Aim of the task:
Collect every line from the items below that contains the word "chevron".

═══ Material for this task ═══

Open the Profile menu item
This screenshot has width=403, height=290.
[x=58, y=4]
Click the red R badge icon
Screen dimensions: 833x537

═══
═══ Material for this task ═══

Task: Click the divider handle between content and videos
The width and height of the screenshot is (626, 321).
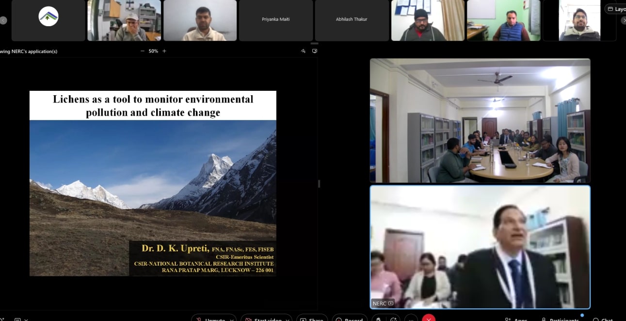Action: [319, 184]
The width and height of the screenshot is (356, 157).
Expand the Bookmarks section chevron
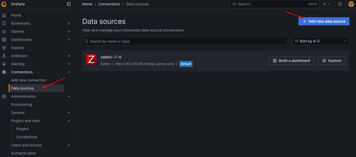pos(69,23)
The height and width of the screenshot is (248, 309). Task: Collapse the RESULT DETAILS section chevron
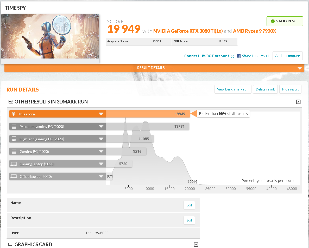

═══

Finished answer:
Expand the Bookmarks section chevron
The height and width of the screenshot is (248, 309). Task: Collapse the RESULT DETAILS section chevron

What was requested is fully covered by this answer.